Economics and ratings, plus sleeper strategy

Budgets remain in the strike zone. Most of the films above will stay under the $40 to $50 million threshold, with many far below. That allows for strong PLF footprints without needing superhero-level volume to break even. The most likely R ratings include Evil Dead Burn, Werwulf, and possibly Resident Evil depending on the final cut. Scream 7, Insidious, and SOULM8TE can plausibly land PG-13 to maximize reach, though each franchise has toggled between ratings in the past. Specialty plays tend to lean R to preserve tone and intensity.

The dark-horse hunt continues in Q1, where cost-efficient genre can own weekends with minimal competition, and again in late summer, where horror often becomes the conversation when tentpoles tire. The 2026 slate is set up to use those gaps. January could easily deliver the first left-field winner of the year, and August into September gives copyright an avenue to hold screens with back-to-back supernatural IP while still leaving room for an indie breakout.

Internationally, brand recognition helps Resident Evil, Evil Dead, and Scream travel, while 28 Years Later benefits from a British setting and returning talent. Werwulf and The Mummy will lean on auteur and classic-monster awareness abroad. Streamers will amplify the tail, with copyright pickups boosting Universal’s slate and Shudder driving evangelism for Cineverse titles. Count on a vigorous PVOD arc overall, since horror fans have shown a willingness to pay for convenience after an opening weekend, especially when word of mouth is strong.

How the viewing year plays

From a moviegoer’s perspective, the 2026 horror year offers flow and breadth. January is a feast, February delivers a legacy slasher, April brings back a Universal monster, May and June provide a two-beat supernatural run for date nights and group outings, July goes for the throat, August and September keep the supernatural momentum, October turns into a Jordan Peele event, and December invites a wintry, literate nightmare. That is how you keep chatter alive and occupancy strong without cannibalizing your own titles. The pattern also supports social campaigns that can build month to month, using earlier releases to prep the audience for bigger plays in the fall.

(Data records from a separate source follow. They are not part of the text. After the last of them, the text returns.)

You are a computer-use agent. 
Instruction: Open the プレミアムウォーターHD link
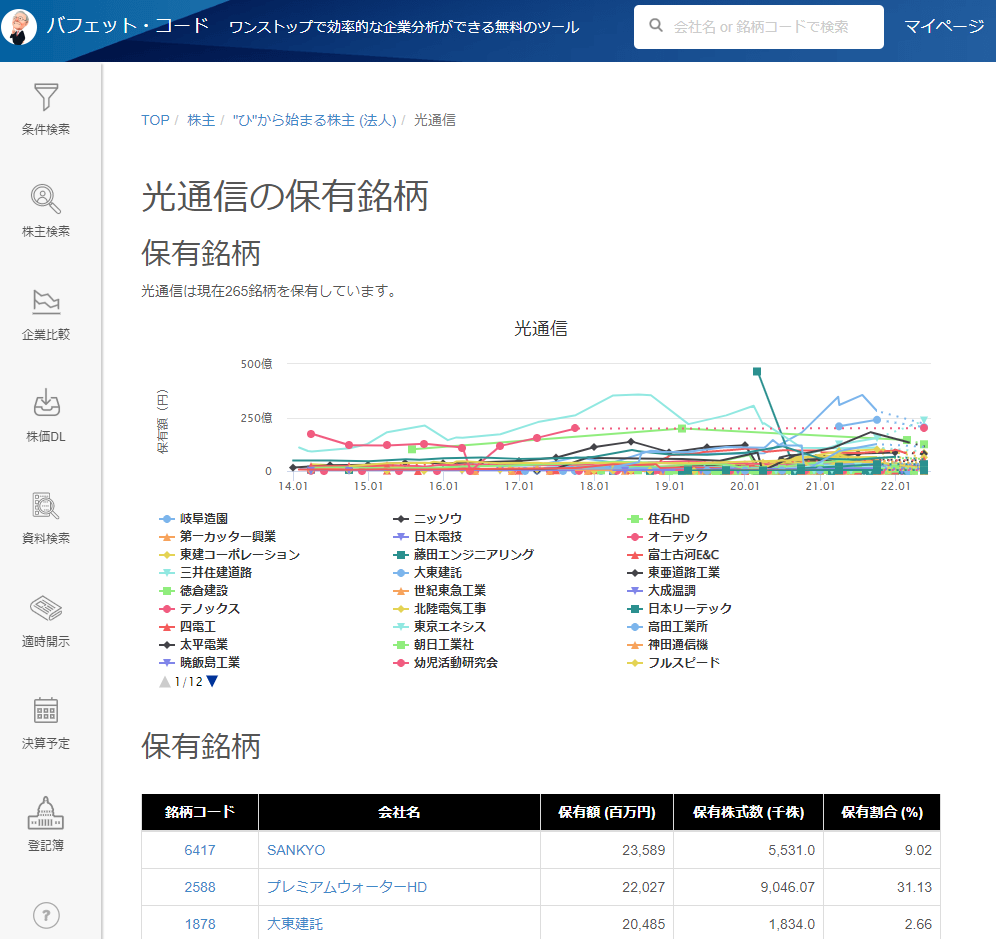[346, 887]
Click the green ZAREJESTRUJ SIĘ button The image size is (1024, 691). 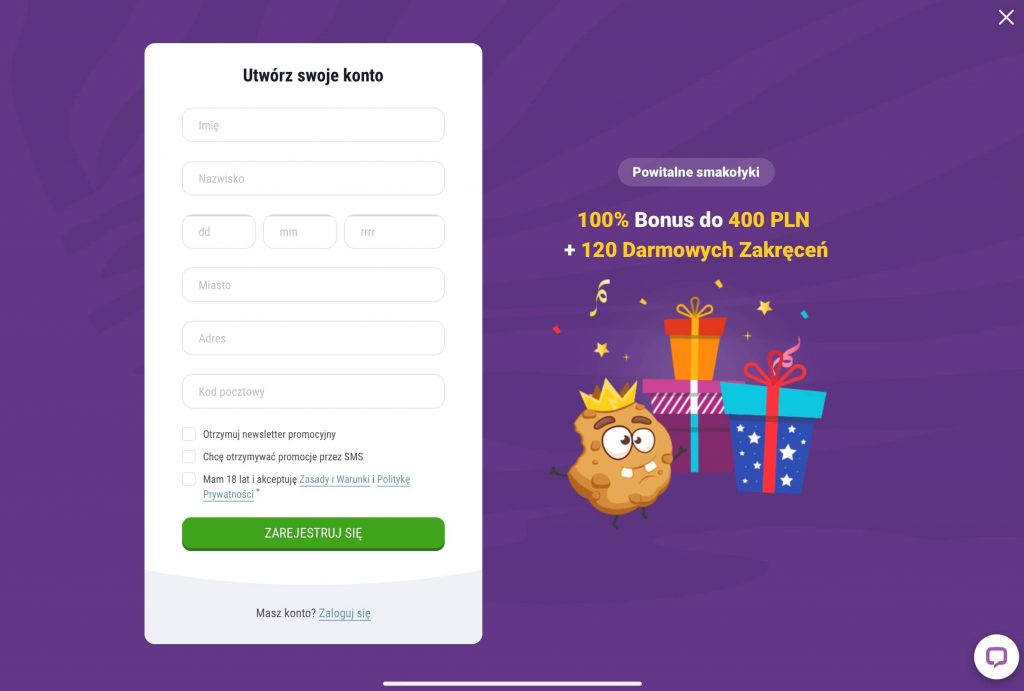(313, 534)
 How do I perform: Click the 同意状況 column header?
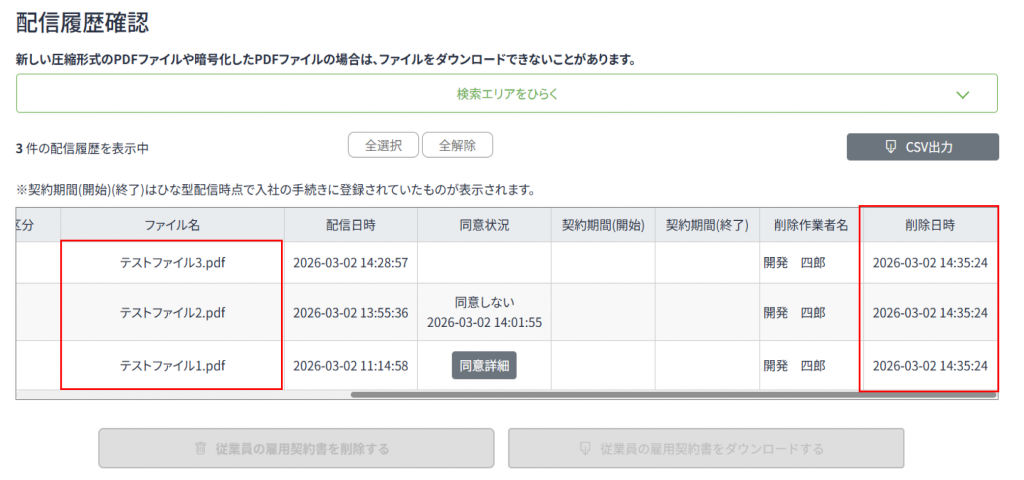pyautogui.click(x=484, y=225)
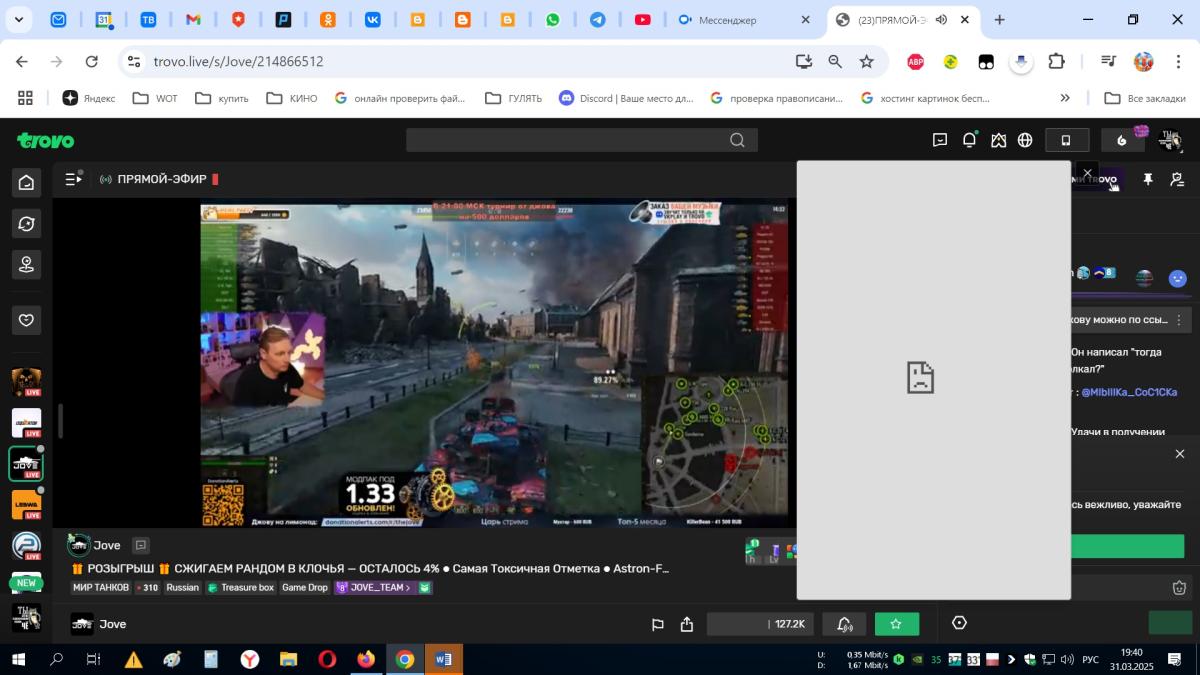This screenshot has width=1200, height=675.
Task: Collapse the stream list panel toggle
Action: (73, 180)
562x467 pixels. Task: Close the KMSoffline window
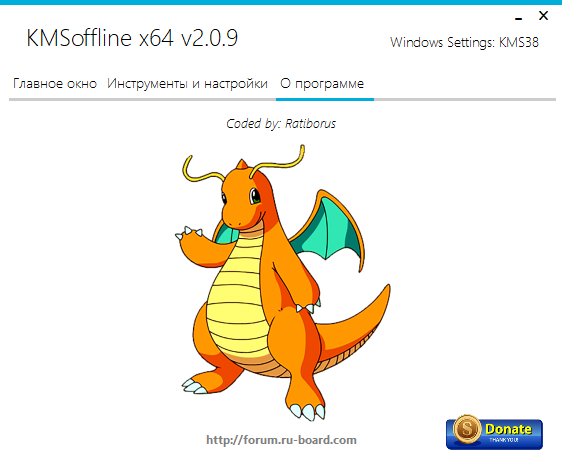543,16
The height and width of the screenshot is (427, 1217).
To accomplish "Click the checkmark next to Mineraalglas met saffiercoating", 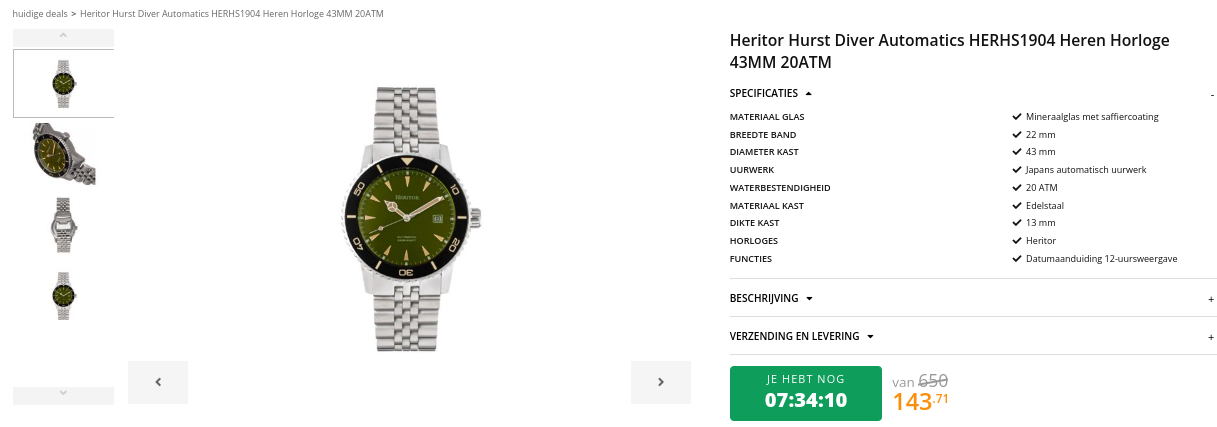I will pyautogui.click(x=1017, y=116).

Exhibitors like the spacing. Horror delivers frequent Thursday-night spikes, right-sized allotments, and strong PLF uptake when the creative supports it. The 2026 slate has at least three titles that can warrant PLF, with The Mummy, Evil Dead Burn, and Werwulf all showcasing tactility, sound field, and cinematography that benefit from larger formats. The calendar also leaves room for specialty platformers to open in New York and Los Angeles, build reviews, and slide into national conversation as the fall progresses.

A Promising 2026

Calendars slide. Ratings change. Casts update. But the spine of 2026 horror is solid. There is brand equity where it matters, auteur intent where it matters, and a calendar that shows studios read audience appetite for scares. The awards and festival pipeline into 2027 will come into focus once the fall festivals lock, and it would not be surprising to see at least one late-stage specialty acquisition join the party. For now, the job is simple, shape lean trailers, preserve the surprise, and let the fear sell the seats.